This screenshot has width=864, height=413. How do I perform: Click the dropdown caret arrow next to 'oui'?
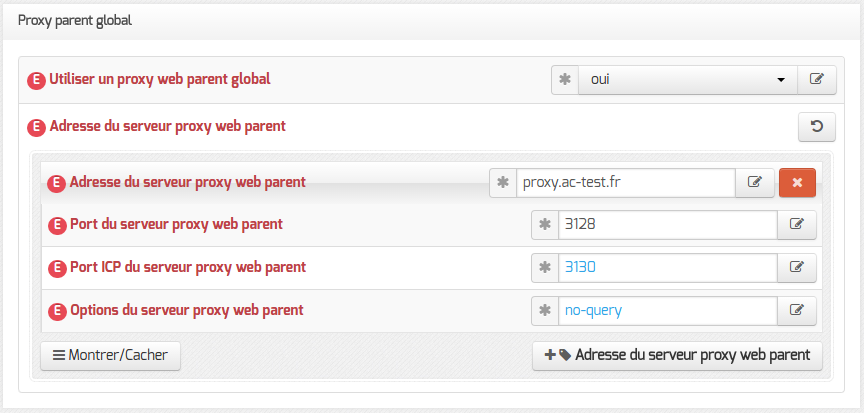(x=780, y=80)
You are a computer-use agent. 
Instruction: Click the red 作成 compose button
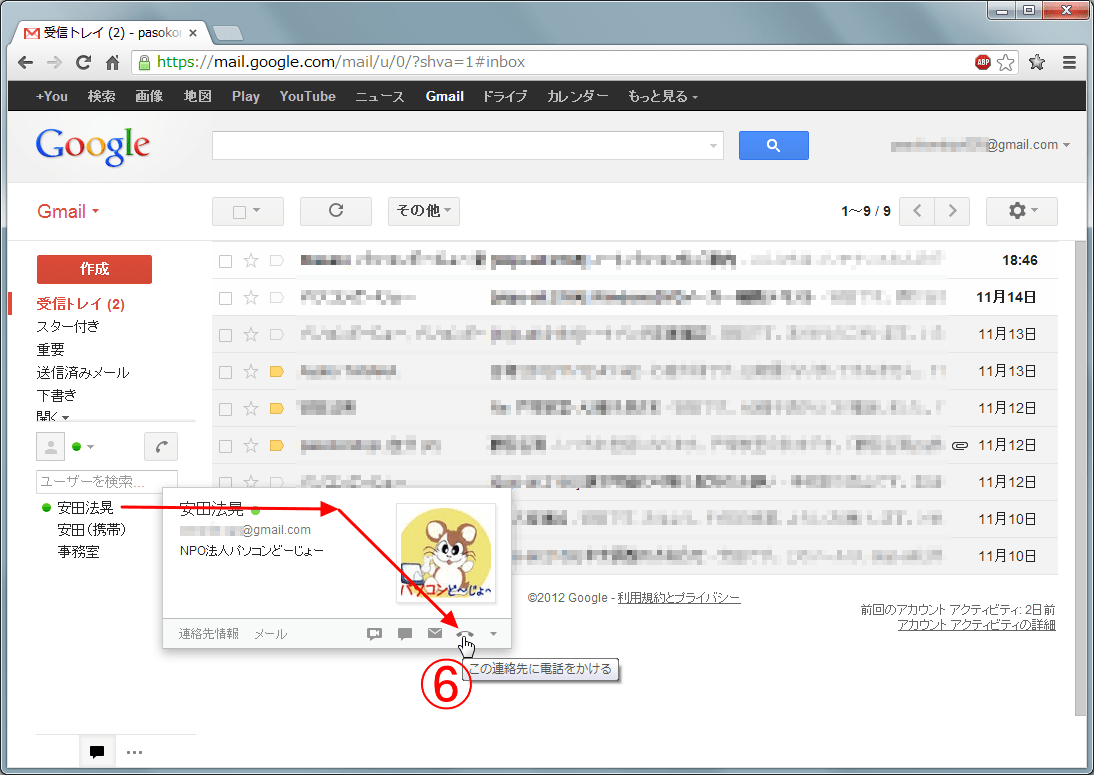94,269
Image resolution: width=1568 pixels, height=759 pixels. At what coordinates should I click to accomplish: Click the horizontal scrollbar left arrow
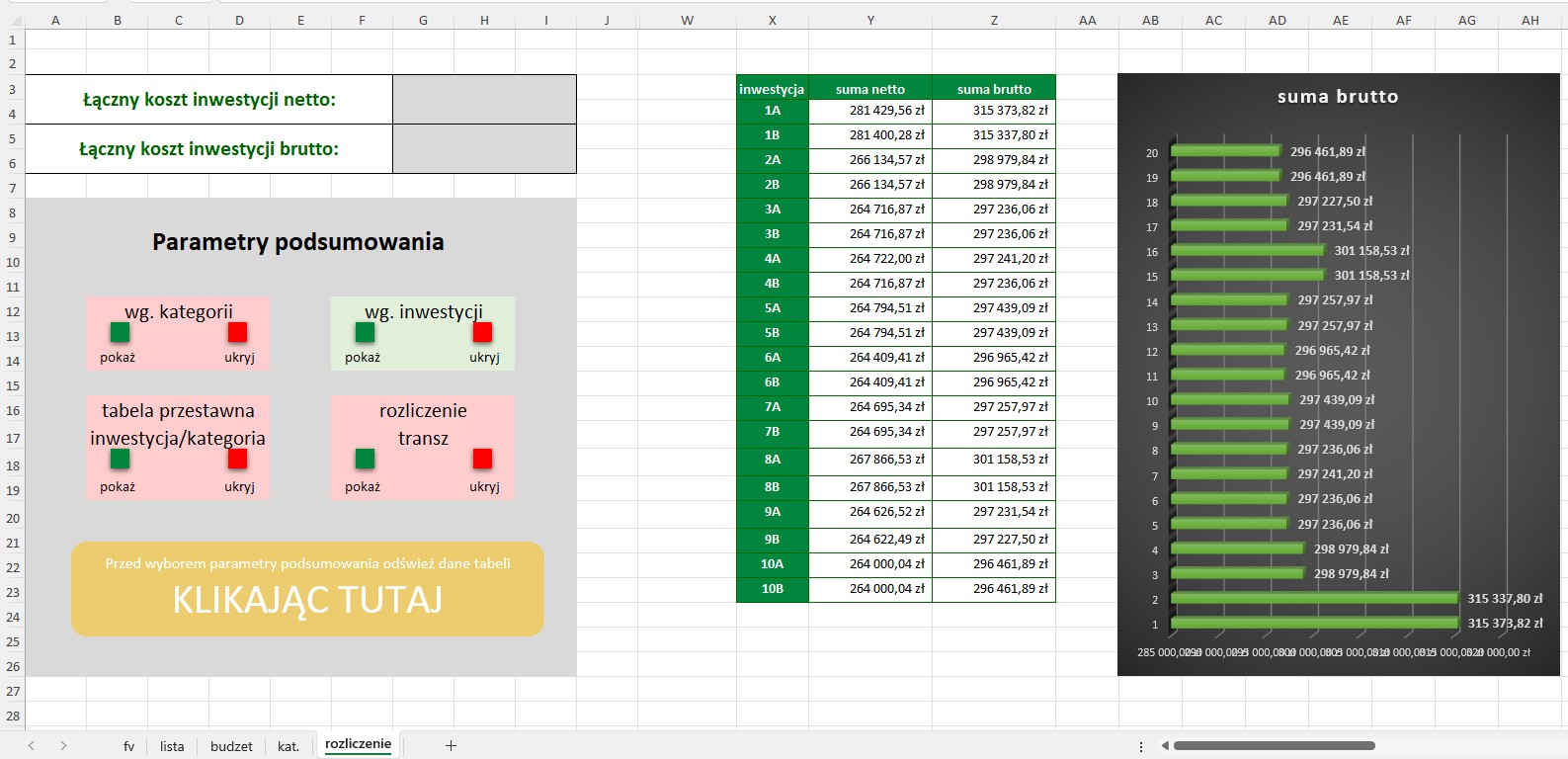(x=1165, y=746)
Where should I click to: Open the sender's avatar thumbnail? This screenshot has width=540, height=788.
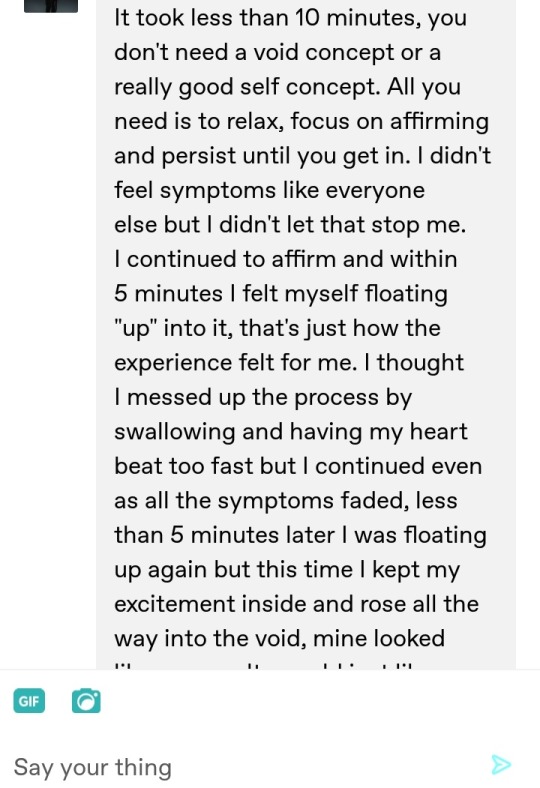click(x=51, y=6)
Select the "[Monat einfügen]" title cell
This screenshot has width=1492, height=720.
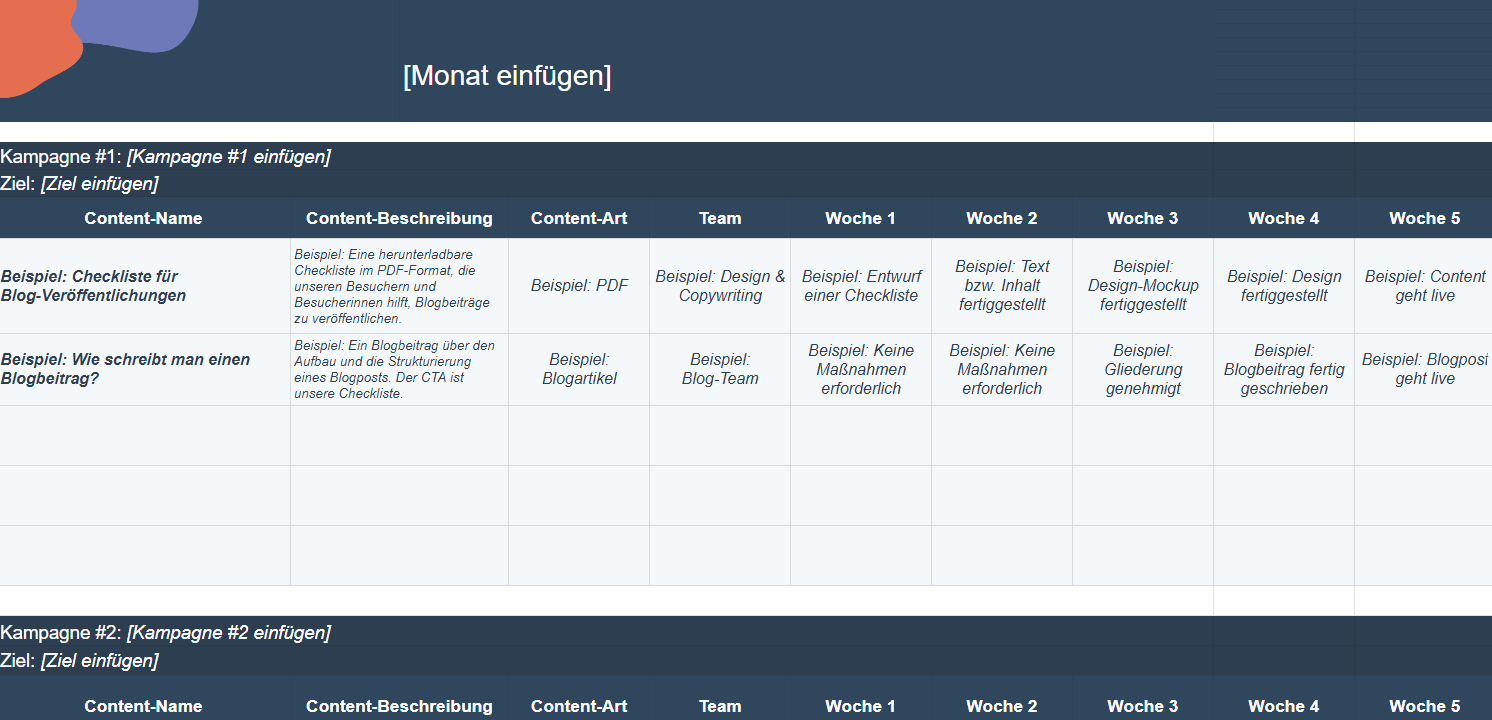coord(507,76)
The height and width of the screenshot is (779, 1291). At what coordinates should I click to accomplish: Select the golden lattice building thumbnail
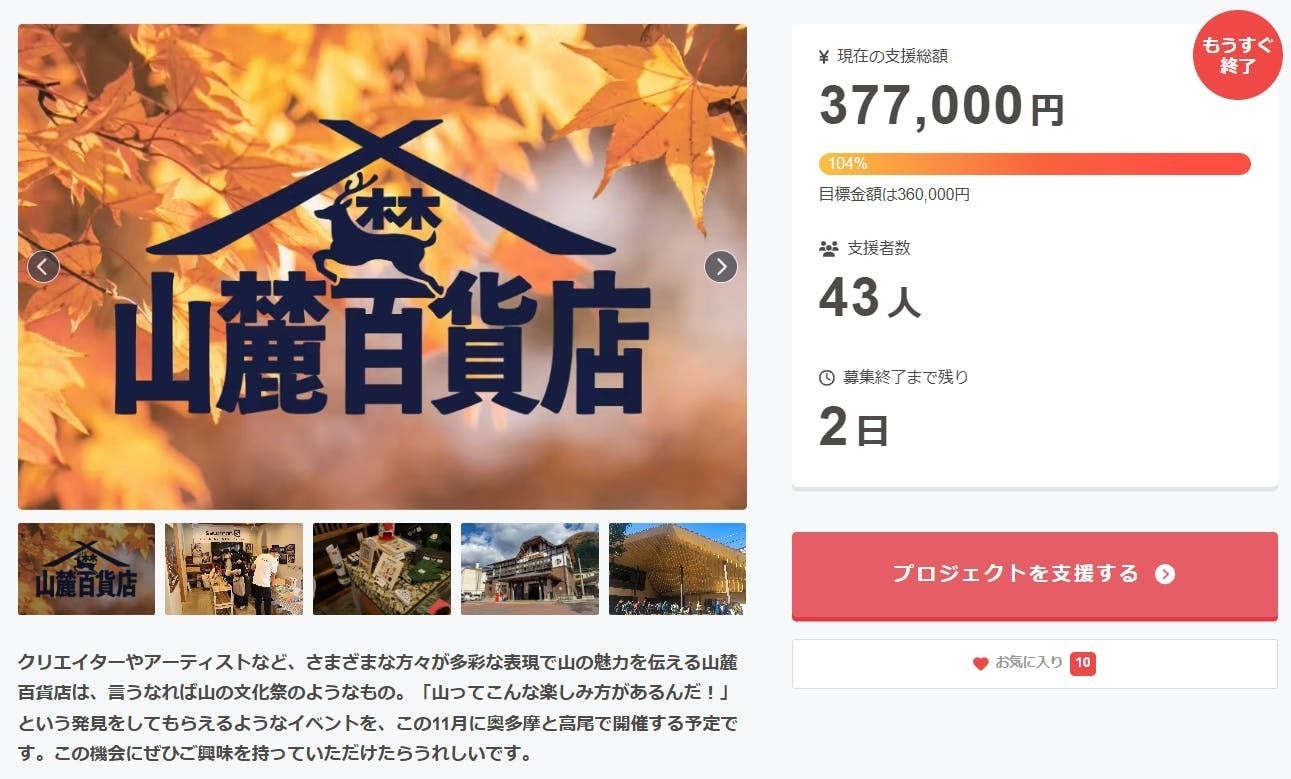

* [Exercise details]: Going through the data, count each line where the word "Select" appears, and state only the total.

* [Solution to this exercise]: 2